Georgia escaped and found Dracy awaiting her in the corridor. She wondered how much he’d heard. He only smiled. “Let me show you to your room. I would have done better by it with more time.”

 

He took her down the corridor to a room also warmed by a fire, and where some flowers stood in a pottery vase. Lady Knowlton again?

 

“Tolerable,” she said, ignoring the moth holes in the hangings and the stained plaster in the ceiling. When she reached the window she ran a finger along the windowsill and held it up wet.

 

“Not quite fixed everything yet,” he said.

 

“Is the roof sound?”

 

“Mostly.”

 

“I can see we’ll need my twelve thousand.” This was his home, however, and thus hers. “You spent much time here as a boy. What was it like then?”

 

“I liked it. Never elegant, but cozy.”

 

“Then we’ll make it cozy again.

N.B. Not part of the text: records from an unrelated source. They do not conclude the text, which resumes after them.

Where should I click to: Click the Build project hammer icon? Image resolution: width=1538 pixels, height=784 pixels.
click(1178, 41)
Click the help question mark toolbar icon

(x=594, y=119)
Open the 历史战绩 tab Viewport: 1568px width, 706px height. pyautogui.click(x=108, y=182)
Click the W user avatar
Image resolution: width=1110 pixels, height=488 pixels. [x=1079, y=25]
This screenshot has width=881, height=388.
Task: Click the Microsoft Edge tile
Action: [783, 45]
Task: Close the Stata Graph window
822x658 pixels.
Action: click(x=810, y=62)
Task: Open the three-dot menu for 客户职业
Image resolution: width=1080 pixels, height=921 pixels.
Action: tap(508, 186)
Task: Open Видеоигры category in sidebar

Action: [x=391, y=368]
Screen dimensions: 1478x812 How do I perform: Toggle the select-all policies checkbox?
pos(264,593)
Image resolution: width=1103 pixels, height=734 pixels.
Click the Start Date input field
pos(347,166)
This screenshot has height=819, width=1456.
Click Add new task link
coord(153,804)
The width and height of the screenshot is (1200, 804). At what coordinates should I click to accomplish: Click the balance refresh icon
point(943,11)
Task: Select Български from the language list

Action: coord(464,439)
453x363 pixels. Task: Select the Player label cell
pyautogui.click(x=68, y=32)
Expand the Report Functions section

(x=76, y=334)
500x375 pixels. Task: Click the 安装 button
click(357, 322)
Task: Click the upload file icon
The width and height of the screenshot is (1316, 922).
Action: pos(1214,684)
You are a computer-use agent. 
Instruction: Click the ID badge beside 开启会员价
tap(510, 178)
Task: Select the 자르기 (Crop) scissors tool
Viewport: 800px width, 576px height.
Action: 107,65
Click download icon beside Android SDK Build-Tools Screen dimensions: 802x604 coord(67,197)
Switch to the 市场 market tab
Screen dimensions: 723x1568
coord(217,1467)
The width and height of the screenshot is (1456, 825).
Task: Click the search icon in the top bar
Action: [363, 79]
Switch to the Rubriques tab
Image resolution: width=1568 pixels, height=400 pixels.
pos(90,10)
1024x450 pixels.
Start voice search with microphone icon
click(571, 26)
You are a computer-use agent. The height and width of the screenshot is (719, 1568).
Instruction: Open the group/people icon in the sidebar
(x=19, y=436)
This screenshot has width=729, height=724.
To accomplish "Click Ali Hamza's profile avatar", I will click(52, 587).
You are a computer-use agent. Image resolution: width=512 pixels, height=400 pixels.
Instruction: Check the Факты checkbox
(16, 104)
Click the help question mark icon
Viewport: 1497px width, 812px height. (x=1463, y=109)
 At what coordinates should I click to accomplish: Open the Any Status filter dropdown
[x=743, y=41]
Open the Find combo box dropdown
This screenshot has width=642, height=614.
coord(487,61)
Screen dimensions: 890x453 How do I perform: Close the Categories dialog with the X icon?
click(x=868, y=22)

Truly,” she said when he appeared to doubt. “I see no fallen plaster, so when the roof is repaired, paint will restore most, and the paneling in the entrance hall will be lovely when restored. Which is your room?”

 

“Have wicked intention, do you?” he asked, and she went hot at the look in his eyes. She supposed she had passed the last test, given that she was already planning restorations.

 

“How could anything be wicked between us?” she said.

 

He grinned. “I like a challenge.”

 

He took her to the end of the corridor to another room, flinging open the door. “The chamber of the Barons Dracy!”

 

It was large and had once perhaps had grandeur—a century or two ago. The walls were paneled here too, and the fireplace a cavern of stone. The carved oak bed, however, was the most baronial aspect. It was enormous, more than six feet wide.

 

“All the better to roll around in,” he said.

 

They looked at each other, but then her mother called, “Georgia? Where are you? Come here.”

 

Georgia pulled a face but went.

 

“Sit,” her mother said. “Eat. The rain has stopped and we have hours of daylight. We can do a first inspection of the garden. There must be something promising about this place.”

 

Georgia sent Dracy a silent apology. He smiled and went away.

 

Soon her mother was demanding pattens, and they were equipped to keep their shoes and skirts out of the mud. Dracy appeared to escort them, and Georgia muttered, “Boots. If I’m to attempt this sort of country living, I shall wear boots.”

 

“You’ll probably set the fashion.”

 

“Not here, I won’t. I can only hope no one ever sees me in this milieu.” But she sent him a smile. Truth was, she saw a challenge and she couldn’t wait.

 

Looked at clearly, the stone house was solidly pleasant. Much of the ivy could come off the walls, especially that hanging over windows, and perhaps some flowering plants could be trained there instead. The drive needed gravel, and there would have to be some sort of shelter for arriving coaches, but all in good time.

 

“I see sheep cropping the grass,” she said. “Why not more of them?”